The philosopher Judith Butler is infamously difficult to understand. Among Butler’s long list of academic awards, one stands out as rather less enviable: first prize in a 1998 bad-writing contest run by the journal Philosophy and Literature (I would quote the offending sentence, but doing so would use up most of my word count).
However, Butler – who identifies as non-binary and prefers “they” pronouns – tends to be clearer when speaking, meaning that an interview they gave for the Guardian last week was, for the most part, easy enough to follow, and therefore widely read. The interviewer – US-based historian Jules Gleeson – asked Butler not only about their academic work, but also about some live political issues, including a recent incident in Los Angeles that brings Butlerian ideas smack bang into collision with the real world.
Interviews with Butler tend to make a splash because of their prominent role in the academic discipline known as gender theory, which continues to have influence outside of the academy. Butler’s most famous idea is that gender roles are the product not of nature but of custom. This was not an entirely new claim in 1990 when their most influential book, Gender Trouble, was published, since academic feminism had long been focused on the ways in which ideals of femininity and masculinity vary across time and place.
But Butler went further, arguing not only that gendered social roles are produced by culture, but that biological roles are too. They reconceptualised the whole thing – the categories “male” and “female”, and everything that comes with them – as a confection of the human imagination, though admittedly not one that we can just shrug off, since while the system may be a social artifice, it is also deeply embedded in both our minds and our societies.
So, in practical terms, Butler’s suggestion is that we make fun of gender, thumbing our noses at the conventions to reveal just how false they really are. I see no real harm in this, but I’ve always found it revealing that the earnest students who take Butler at their word tend to be far more interested in playing with feminine products like lipstick than with taking on feminine work like doing the dishes. But then dressing up is fun, and when you’re unencumbered by dependents or serious responsibilities, it’s just about possible to kid yourself that it’s also important.

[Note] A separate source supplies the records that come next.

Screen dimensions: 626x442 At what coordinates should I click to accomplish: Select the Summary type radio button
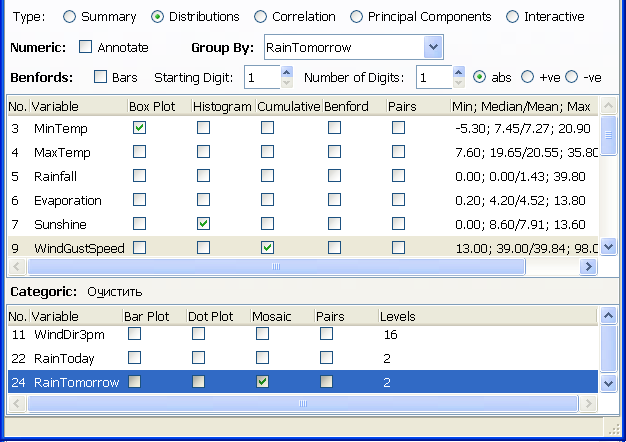[x=69, y=17]
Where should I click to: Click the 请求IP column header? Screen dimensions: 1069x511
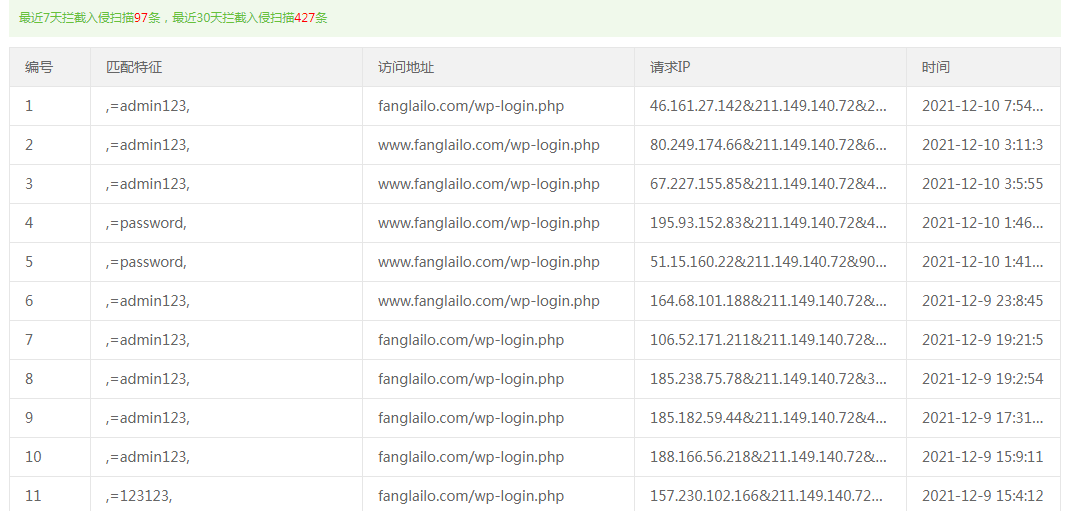click(670, 67)
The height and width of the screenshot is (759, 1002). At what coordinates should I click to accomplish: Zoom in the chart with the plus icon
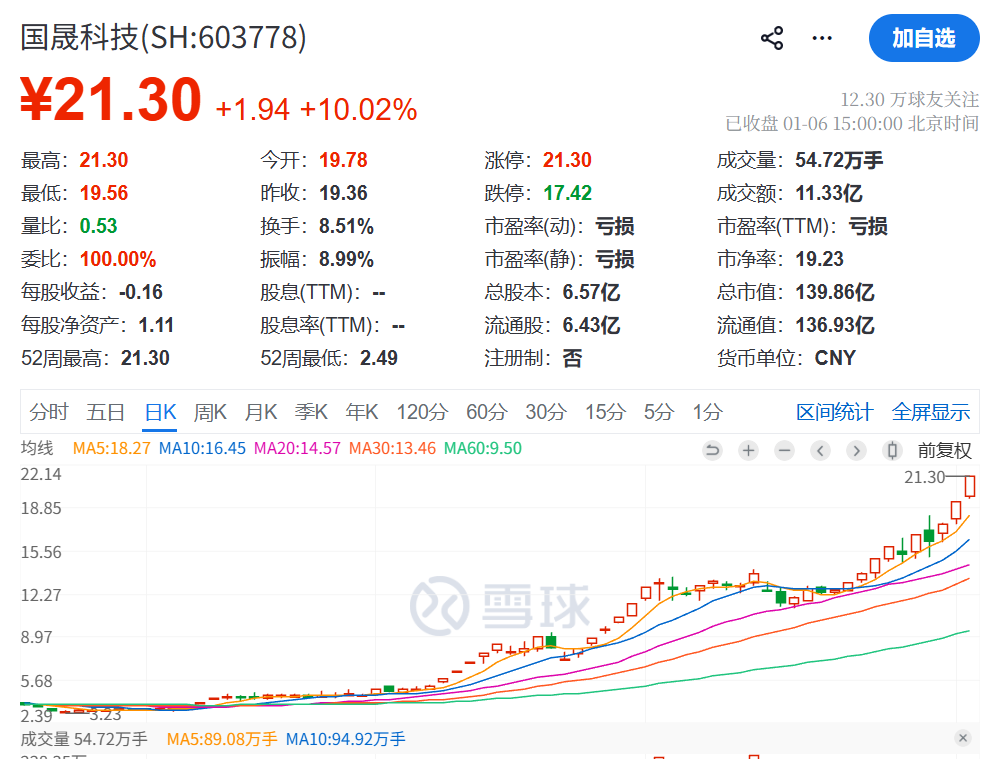748,451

Butlerian notions of parody and play are only plausible in a society that can partially transcend the limits of the body through technology, most importantly the modern contraception that cuts the link between sex and reproduction, and the modern machines that replace the strength of the male body. And yet, even in the 21st-century Western world, it’s not always possible to maintain Butler’s idea of gender as thrillingly slippery, since the meaty inconveniences we call “bodies” have a way of announcing themselves whether we want them to or not.
One such announcement came soon after Butler’s Guardian interview was published. One of the questions had referred to events that took place at the Wi Spa in Los Angeles, a Korean-style spa that maintains sex-segregated facilities. In June, a video of a woman complaining to staff at the spa went viral. In the video, the woman alleges that a “man with a penis” has exposed himself in the women’s section of the spa; the staff respond that the individual described is in fact transgender and, in line with Californian law, has a right to choose her preferred facilities.

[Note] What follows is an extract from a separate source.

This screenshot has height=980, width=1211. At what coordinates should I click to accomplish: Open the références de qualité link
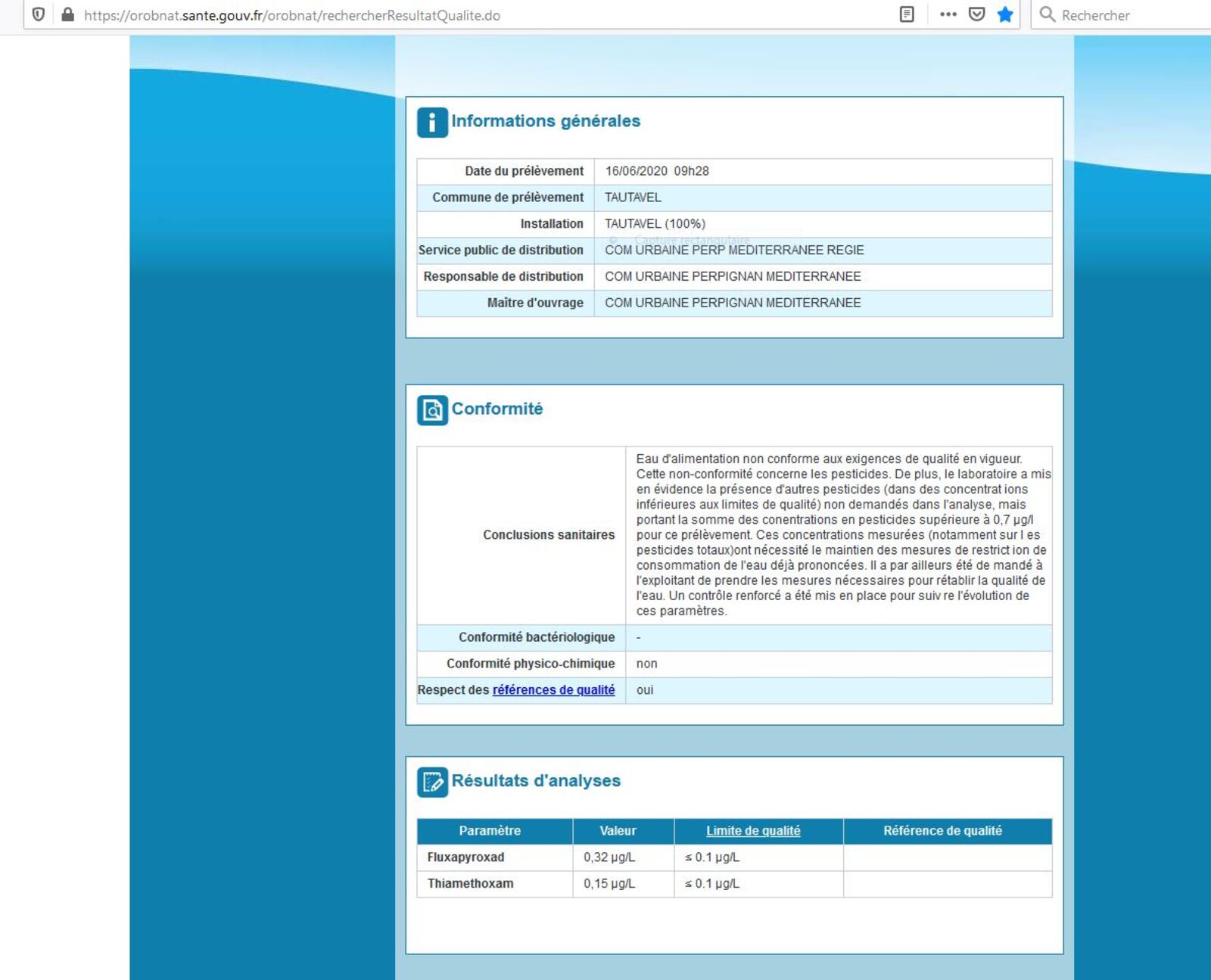pos(553,690)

The video provoked pandemonium and, over two days in July, clashes between far-left and far-right protestors resulted in two stabbings and several attacks on journalists. Meanwhile, the left-leaning outlet Slate suggested that the alleged exposure had been a hoax.
During their Guardian interview, Gleeson asked Butler to comment on the “alliance” between some gender-critical feminists and far-right campaigns, citing the protests around the Wi Spa controversy – in particular, the neo-fascist group the Proud Boys, which joined the rallies – as an example. Butler accepted the premise, suggesting that “trans-exclusionary feminists [‘Terfs’]” had allied with the right, forming “one of the dominant strains of fascism in our time”.

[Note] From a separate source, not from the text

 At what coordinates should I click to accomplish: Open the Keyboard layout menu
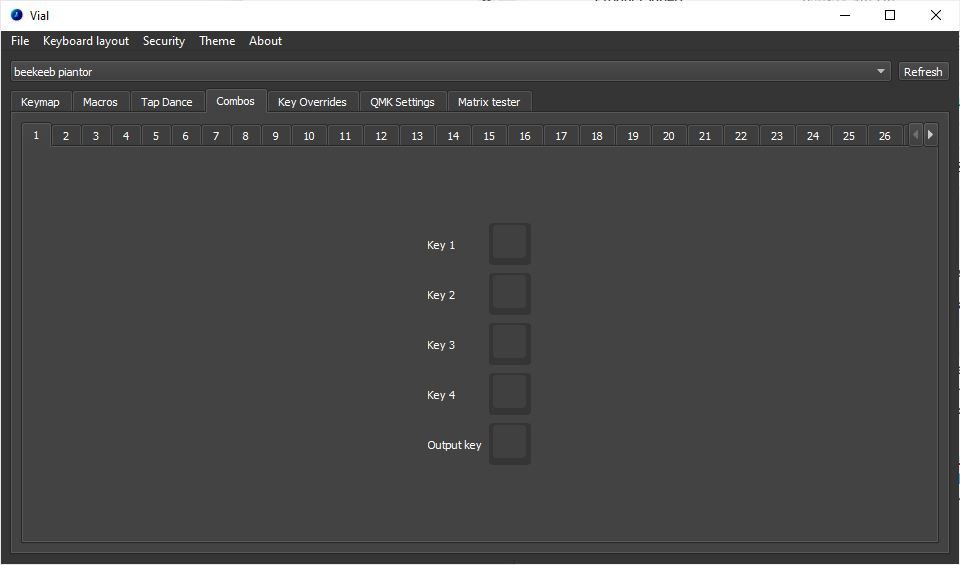[x=86, y=41]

When this question and answer were cut from the interview following publication, there was speculation online that the edit had been a result of complaints from said Terfs, but a spokesperson for the newspaper later confirmed that the edit had in fact been due to new information emerging about the Wi Spa furore – specifically, that the “man with a penis” is a male-bodied registered sex offender, who has now been charged with indecent exposure in relation to the incident.
Oops, it’s those male and female bodies again, as inconvenient as ever. You can try your best not to notice the differences between them – not least the fact that 98 per cent of sex offenders belong to just one sex – but sometimes reality interrupts, and Butler’s brand of feminism is left dumbfounded.
Despite the repeated insistence by some trans activists that incidents such as that at the Wi Spa don’t happen, they do, and for quite obvious reasons: sex offenders are wont to take advantage of laws that allow them access to potential victims. Moreover, while flashing in a fancy spa may not seem serious, housing male sex offenders in prisons reserved for women – as has happened in several countries, with predictably grim results – is very serious indeed, at least for the female prisoners who must pay the price.
In a famous 1999 essay, the philosopher Martha Nussbaum took aim at Butler’s privileging of the abstract and “virtually complete turning from the material side of life, toward a type of verbal and symbolic politics that makes only the flimsiest of connections with the real situation of real women”. Two decades on, Butler is still preoccupied with symbolic politics. Sometimes, though, reality interjects.